Exercise description ▸
Within these entries, which lines include the string "agent"? Copy each one.

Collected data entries
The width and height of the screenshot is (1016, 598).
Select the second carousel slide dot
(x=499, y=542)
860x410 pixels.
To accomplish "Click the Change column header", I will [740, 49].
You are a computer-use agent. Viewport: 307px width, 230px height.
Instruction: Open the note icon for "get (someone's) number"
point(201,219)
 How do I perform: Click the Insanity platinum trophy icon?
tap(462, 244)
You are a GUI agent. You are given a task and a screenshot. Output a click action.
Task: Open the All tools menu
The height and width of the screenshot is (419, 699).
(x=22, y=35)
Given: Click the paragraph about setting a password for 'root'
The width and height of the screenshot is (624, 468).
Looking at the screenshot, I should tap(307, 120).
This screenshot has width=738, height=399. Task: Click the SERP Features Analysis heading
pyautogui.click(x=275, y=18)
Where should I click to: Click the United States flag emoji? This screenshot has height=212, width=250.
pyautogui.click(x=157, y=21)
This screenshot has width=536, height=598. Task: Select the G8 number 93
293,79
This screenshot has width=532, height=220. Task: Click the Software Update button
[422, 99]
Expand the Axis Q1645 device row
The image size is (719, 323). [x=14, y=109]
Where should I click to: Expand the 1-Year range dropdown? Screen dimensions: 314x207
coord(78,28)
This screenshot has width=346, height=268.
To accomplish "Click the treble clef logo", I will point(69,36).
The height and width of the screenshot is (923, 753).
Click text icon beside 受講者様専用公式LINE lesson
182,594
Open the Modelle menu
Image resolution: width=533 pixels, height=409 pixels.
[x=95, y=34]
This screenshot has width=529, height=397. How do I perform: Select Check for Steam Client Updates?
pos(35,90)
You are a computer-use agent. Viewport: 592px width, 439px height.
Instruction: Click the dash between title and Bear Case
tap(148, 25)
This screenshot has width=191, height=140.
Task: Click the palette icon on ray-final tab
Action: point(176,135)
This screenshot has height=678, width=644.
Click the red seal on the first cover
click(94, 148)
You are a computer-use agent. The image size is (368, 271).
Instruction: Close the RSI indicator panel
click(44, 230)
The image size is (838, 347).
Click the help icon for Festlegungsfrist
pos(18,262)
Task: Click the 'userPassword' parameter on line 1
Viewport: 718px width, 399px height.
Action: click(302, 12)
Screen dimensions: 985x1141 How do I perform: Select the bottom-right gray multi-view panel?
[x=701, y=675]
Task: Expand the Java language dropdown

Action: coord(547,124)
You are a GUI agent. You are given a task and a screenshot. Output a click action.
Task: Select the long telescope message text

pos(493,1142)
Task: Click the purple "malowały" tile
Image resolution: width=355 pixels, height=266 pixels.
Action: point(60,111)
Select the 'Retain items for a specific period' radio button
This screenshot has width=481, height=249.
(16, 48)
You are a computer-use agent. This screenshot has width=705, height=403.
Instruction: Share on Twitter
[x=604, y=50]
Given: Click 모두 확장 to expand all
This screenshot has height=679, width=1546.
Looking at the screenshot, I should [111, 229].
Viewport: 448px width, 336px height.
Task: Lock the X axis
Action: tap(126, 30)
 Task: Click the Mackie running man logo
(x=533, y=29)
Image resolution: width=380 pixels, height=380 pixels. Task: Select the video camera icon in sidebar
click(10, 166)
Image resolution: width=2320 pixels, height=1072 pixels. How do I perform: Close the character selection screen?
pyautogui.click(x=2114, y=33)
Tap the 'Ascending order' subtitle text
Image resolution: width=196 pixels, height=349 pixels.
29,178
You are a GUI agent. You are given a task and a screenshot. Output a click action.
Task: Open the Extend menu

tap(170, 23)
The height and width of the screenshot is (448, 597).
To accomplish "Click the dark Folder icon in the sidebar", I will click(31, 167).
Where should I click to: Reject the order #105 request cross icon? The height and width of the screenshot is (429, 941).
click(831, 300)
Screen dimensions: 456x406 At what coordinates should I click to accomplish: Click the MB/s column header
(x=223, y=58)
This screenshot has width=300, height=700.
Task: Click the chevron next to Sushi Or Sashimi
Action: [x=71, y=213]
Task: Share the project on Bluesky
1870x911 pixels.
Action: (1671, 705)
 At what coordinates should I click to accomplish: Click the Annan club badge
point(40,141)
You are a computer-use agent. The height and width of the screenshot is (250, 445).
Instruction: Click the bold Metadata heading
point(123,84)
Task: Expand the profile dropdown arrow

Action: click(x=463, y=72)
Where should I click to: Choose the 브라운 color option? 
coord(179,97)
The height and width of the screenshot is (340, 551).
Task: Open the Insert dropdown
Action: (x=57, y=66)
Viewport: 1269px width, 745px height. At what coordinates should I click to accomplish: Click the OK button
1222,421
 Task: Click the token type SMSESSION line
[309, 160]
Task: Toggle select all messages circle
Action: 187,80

Task response ▸
You are a computer-use agent. Viewport: 307px width, 230px height.
You are a GUI agent. You are given a task and a screenshot. Output a click action.
You are a computer-use agent. Viewport: 592px width, 439px height.
You are a computer-use agent. The image size is (368, 271).
You are a GUI agent. You are given a task and a screenshot. Output a click action.
You are a computer-use agent. This screenshot has width=705, height=403.
You are a GUI agent. You are given a task and a screenshot. Output a click action.
You are a computer-use agent. The height and width of the screenshot is (250, 445).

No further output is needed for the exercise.